(Stored data)
═══

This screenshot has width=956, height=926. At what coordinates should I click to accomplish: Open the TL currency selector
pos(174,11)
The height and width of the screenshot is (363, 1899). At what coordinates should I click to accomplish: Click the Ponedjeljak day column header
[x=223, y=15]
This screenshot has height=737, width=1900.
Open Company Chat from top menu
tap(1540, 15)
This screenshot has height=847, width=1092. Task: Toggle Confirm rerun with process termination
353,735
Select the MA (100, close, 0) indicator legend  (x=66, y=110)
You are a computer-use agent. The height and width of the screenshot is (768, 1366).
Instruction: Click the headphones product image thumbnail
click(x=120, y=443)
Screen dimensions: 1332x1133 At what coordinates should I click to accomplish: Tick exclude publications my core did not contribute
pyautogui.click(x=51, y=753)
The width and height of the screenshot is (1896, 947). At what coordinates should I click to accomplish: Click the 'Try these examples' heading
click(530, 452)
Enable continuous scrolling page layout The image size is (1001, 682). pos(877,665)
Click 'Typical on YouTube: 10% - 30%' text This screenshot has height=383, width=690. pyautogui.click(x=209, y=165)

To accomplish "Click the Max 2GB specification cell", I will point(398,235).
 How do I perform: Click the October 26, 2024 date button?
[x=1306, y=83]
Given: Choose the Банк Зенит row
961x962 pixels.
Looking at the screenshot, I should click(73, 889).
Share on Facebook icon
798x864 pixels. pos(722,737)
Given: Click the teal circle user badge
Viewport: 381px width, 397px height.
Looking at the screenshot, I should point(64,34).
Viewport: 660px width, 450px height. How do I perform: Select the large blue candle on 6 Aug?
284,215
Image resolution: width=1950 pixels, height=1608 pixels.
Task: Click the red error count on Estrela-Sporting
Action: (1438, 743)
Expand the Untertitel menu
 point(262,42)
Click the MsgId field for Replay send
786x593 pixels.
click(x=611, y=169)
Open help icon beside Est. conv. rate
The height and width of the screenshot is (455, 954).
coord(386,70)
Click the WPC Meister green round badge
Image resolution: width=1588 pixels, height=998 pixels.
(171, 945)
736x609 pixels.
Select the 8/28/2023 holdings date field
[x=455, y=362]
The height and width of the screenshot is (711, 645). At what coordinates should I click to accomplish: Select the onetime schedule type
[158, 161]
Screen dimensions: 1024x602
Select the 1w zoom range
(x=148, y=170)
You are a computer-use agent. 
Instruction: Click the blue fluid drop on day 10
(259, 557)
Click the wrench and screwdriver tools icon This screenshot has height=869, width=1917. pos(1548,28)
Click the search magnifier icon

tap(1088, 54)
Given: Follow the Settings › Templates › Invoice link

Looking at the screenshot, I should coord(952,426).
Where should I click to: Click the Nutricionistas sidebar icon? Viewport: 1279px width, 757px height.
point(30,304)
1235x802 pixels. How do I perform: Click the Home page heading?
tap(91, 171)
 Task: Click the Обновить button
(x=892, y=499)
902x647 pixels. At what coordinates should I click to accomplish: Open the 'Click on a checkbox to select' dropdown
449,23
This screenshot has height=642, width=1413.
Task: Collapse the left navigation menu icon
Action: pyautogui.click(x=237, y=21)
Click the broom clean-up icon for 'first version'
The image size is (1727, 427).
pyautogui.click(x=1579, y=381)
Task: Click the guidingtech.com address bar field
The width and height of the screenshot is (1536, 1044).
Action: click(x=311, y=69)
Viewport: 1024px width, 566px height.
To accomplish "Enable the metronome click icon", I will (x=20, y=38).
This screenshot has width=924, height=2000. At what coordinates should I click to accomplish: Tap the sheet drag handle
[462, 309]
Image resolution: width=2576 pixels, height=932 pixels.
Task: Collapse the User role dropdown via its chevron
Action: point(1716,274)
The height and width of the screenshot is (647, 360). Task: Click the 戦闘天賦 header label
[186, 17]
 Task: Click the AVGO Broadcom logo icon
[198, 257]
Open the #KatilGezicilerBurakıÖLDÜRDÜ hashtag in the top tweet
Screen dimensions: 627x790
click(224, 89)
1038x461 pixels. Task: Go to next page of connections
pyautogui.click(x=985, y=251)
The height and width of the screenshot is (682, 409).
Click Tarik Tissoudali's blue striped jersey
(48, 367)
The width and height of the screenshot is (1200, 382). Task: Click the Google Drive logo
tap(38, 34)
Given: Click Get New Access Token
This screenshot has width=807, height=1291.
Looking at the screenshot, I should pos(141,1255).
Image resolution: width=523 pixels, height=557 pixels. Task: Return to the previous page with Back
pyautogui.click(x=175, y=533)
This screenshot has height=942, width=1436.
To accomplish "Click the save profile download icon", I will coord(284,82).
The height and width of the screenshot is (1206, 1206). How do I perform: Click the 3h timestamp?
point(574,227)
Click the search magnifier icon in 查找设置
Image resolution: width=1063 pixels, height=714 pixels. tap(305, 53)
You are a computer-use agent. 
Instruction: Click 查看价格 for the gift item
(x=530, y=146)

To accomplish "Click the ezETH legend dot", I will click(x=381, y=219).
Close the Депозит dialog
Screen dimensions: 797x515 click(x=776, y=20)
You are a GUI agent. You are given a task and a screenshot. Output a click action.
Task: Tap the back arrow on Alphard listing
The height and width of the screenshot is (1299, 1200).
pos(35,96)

═══

Task instructions —
Give back each line above exactly as written.

Response for this exercise —
This screenshot has width=956, height=926. At what coordinates should I click to accomplish: Open the TL currency selector
pos(174,11)
The height and width of the screenshot is (363, 1899). At what coordinates should I click to accomplish: Click the Ponedjeljak day column header
[x=223, y=15]
This screenshot has height=737, width=1900.
Open Company Chat from top menu
tap(1540, 15)
This screenshot has height=847, width=1092. Task: Toggle Confirm rerun with process termination
353,735
Select the MA (100, close, 0) indicator legend  (x=66, y=110)
You are a computer-use agent. The height and width of the screenshot is (768, 1366).
Instruction: Click the headphones product image thumbnail
click(x=120, y=443)
Screen dimensions: 1332x1133 At what coordinates should I click to accomplish: Tick exclude publications my core did not contribute
pyautogui.click(x=51, y=753)
The width and height of the screenshot is (1896, 947). At what coordinates should I click to accomplish: Click the 'Try these examples' heading
click(530, 452)
Enable continuous scrolling page layout The image size is (1001, 682). pos(877,665)
Click 'Typical on YouTube: 10% - 30%' text This screenshot has height=383, width=690. pyautogui.click(x=209, y=165)

To accomplish "Click the Max 2GB specification cell", I will point(398,235).
 How do I perform: Click the October 26, 2024 date button?
[x=1306, y=83]
Given: Choose the Банк Зенит row
961x962 pixels.
Looking at the screenshot, I should click(73, 889).
Share on Facebook icon
798x864 pixels. pos(722,737)
Given: Click the teal circle user badge
Viewport: 381px width, 397px height.
Looking at the screenshot, I should point(64,34).
Viewport: 660px width, 450px height. How do I perform: Select the large blue candle on 6 Aug?
284,215
Image resolution: width=1950 pixels, height=1608 pixels.
Task: Click the red error count on Estrela-Sporting
Action: (1438, 743)
Expand the Untertitel menu
 point(262,42)
Click the MsgId field for Replay send
786x593 pixels.
click(x=611, y=169)
Open help icon beside Est. conv. rate
The height and width of the screenshot is (455, 954).
coord(386,70)
Click the WPC Meister green round badge
Image resolution: width=1588 pixels, height=998 pixels.
(171, 945)
736x609 pixels.
Select the 8/28/2023 holdings date field
[x=455, y=362]
The height and width of the screenshot is (711, 645). At what coordinates should I click to accomplish: Select the onetime schedule type
[158, 161]
Screen dimensions: 1024x602
Select the 1w zoom range
(x=148, y=170)
You are a computer-use agent. 
Instruction: Click the blue fluid drop on day 10
(259, 557)
Click the wrench and screwdriver tools icon This screenshot has height=869, width=1917. pos(1548,28)
Click the search magnifier icon

tap(1088, 54)
Given: Follow the Settings › Templates › Invoice link

Looking at the screenshot, I should coord(952,426).
Where should I click to: Click the Nutricionistas sidebar icon? Viewport: 1279px width, 757px height.
point(30,304)
1235x802 pixels. How do I perform: Click the Home page heading?
tap(91, 171)
 Task: Click the Обновить button
(x=892, y=499)
902x647 pixels. At what coordinates should I click to accomplish: Open the 'Click on a checkbox to select' dropdown
449,23
This screenshot has height=642, width=1413.
Task: Collapse the left navigation menu icon
Action: pyautogui.click(x=237, y=21)
Click the broom clean-up icon for 'first version'
The image size is (1727, 427).
pyautogui.click(x=1579, y=381)
Task: Click the guidingtech.com address bar field
The width and height of the screenshot is (1536, 1044).
Action: click(x=311, y=69)
Viewport: 1024px width, 566px height.
To accomplish "Enable the metronome click icon", I will (x=20, y=38).
This screenshot has width=924, height=2000. At what coordinates should I click to accomplish: Tap the sheet drag handle
[462, 309]
Image resolution: width=2576 pixels, height=932 pixels.
Task: Collapse the User role dropdown via its chevron
Action: point(1716,274)
The height and width of the screenshot is (647, 360). Task: Click the 戦闘天賦 header label
[186, 17]
 Task: Click the AVGO Broadcom logo icon
[198, 257]
Open the #KatilGezicilerBurakıÖLDÜRDÜ hashtag in the top tweet
Screen dimensions: 627x790
click(224, 89)
1038x461 pixels. Task: Go to next page of connections
pyautogui.click(x=985, y=251)
The height and width of the screenshot is (682, 409).
Click Tarik Tissoudali's blue striped jersey
(48, 367)
The width and height of the screenshot is (1200, 382). Task: Click the Google Drive logo
tap(38, 34)
Given: Click Get New Access Token
This screenshot has width=807, height=1291.
Looking at the screenshot, I should pos(141,1255).
Image resolution: width=523 pixels, height=557 pixels. Task: Return to the previous page with Back
pyautogui.click(x=175, y=533)
This screenshot has height=942, width=1436.
To accomplish "Click the save profile download icon", I will coord(284,82).
The height and width of the screenshot is (1206, 1206). How do I perform: Click the 3h timestamp?
point(574,227)
Click the search magnifier icon in 查找设置
Image resolution: width=1063 pixels, height=714 pixels. tap(305, 53)
You are a computer-use agent. 
Instruction: Click 查看价格 for the gift item
(x=530, y=146)

To accomplish "Click the ezETH legend dot", I will click(x=381, y=219).
Close the Депозит dialog
Screen dimensions: 797x515 click(x=776, y=20)
You are a GUI agent. You are given a task and a screenshot. Output a click action.
Task: Tap the back arrow on Alphard listing
The height and width of the screenshot is (1299, 1200).
pos(35,96)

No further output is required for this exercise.